What is the problem that needs to be addressed? Please describe how it is related to mental health.
Reevaluation of including Depakote (Valproic Acid) in the formulary of an outpatient psychiatrist. Walk around a psychiatric ward or day program and you will run into quite a few people who are obese. The submitter’s experience is that females are impacted more significantly by this phenomenon than males. If you ask this group of obese people what medications they are taking, they will very likely list Depakote (100% rate as experienced by the submitter). The association between this particular drug and weight gain, metabolic syndrome, and diabetes – with its associated sequelae such as amputation, is statistically significant (https://www.ncbi.nlm.nih.gov/pubmed/24398897 https://www.ncbi.nlm.nih.gov/pubmed/15762830 https://www.ncbi.nlm.nih.gov/pubmed/14977465 https://www.rxabbvie.com/pdf/depakote.pdf
https://www.ncbi.nlm.nih.gov/pmc/articles/PMC4315115/). The combination of Depakote with an antipsychotic may increase the risk of weight gain associated morbidity/mortality.
Outpatient prescribing strategies are not standardized and many choices do exist. Some doctors continue the inpatient pharmacotherapy on an outpatient basis with no change. Some doctors titrate all inpatient medications to a different set of outpatient treatments. Some doctors prescribe monotherapy. Some doctors prescribe monotherapy with an “emergency” PRN for worsening symptoms. Some doctors go wild with polypharmacy. Physician agreement over what drugs are mood stabilizers isn’t consistent. Some health systems prescribe only risperdal because it “has the most safety data” (notice the claim isn’t because it is most safe).

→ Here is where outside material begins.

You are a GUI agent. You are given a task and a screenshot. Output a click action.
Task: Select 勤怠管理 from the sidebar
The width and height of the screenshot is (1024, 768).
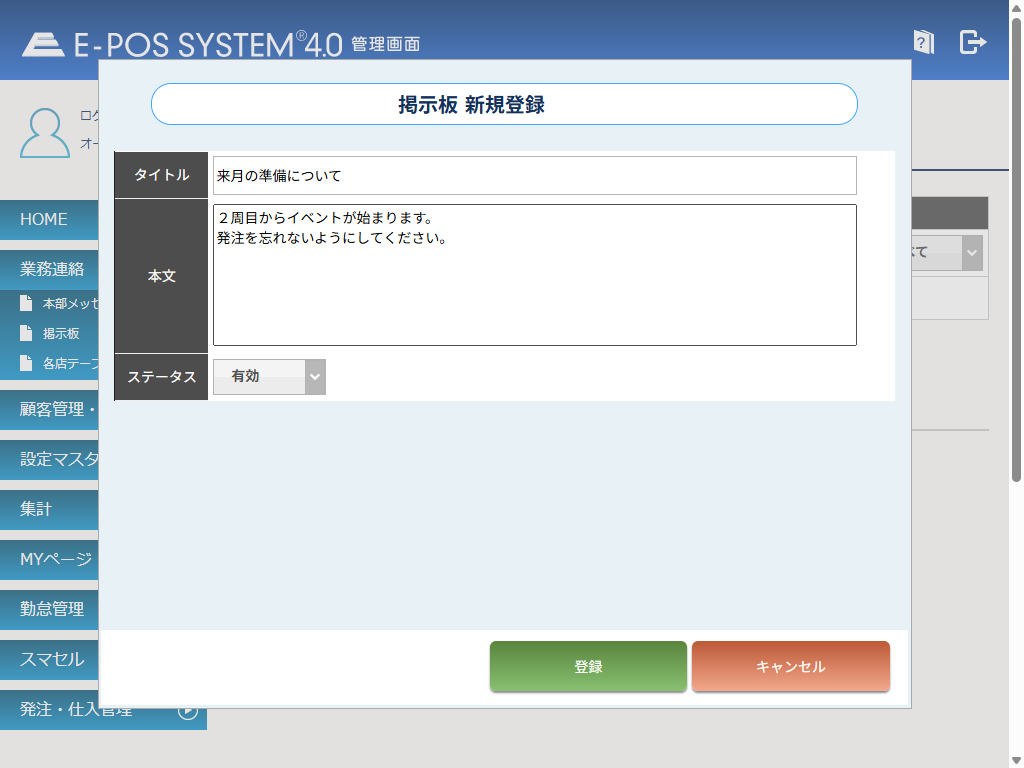click(x=52, y=608)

With this diversity of expert opinion, asking the question “Can an outpatient mental health system function without Depakote?” is valid.
Why is this a concern for Orange County? What can Orange County and other counties learn from this project?
It is assumed that Orange County prefers to have residents that are less obese than more obese. It is also assumed that the sequelae from obesity are also undesireable. Healthcare providers that care for patients when activities of daily living are impaired – such as transfer – are placed at a greater risk for musculoskeletal injury when working with obese patients.
For the patient, weight gain impacts self-esteem, medication compliance and future life expectancy.
What is currently being done to resolve this problem in our county and throughout the United States? If applicable: Is it working; why or why not?
Psychiatric patients can be seen as likely to be lost to follow up and therefore thinking about long term morbidity and mortality hasn’t been a big priority. An unsubstantiated belief that keeping life expectancy low saves resources is a big hinderance to addressing morbidity and mortality nationwide.
What is new or different about this project idea? Please describe how this differs from what is already being done (Question 6). Please list any research that was done on this topic.
Can one run an outpatient health system without Depakote? This drug is on the WHO essential medications list with only two other options for bipolar disorder that some may consider outdated treatments. Just because the WHO says it is essential doesn’t mean that it must be used or is the best treatment for a particular (or any) patient.
What is the project idea? Please describe how this project will operate.
Recruit doctors into a coalition of outpatient prescribers that are willing to eliminate Depakote from their outpatient formulary. Can it be done? If so, then why keep Depakote on the formulary as an outpatient medication?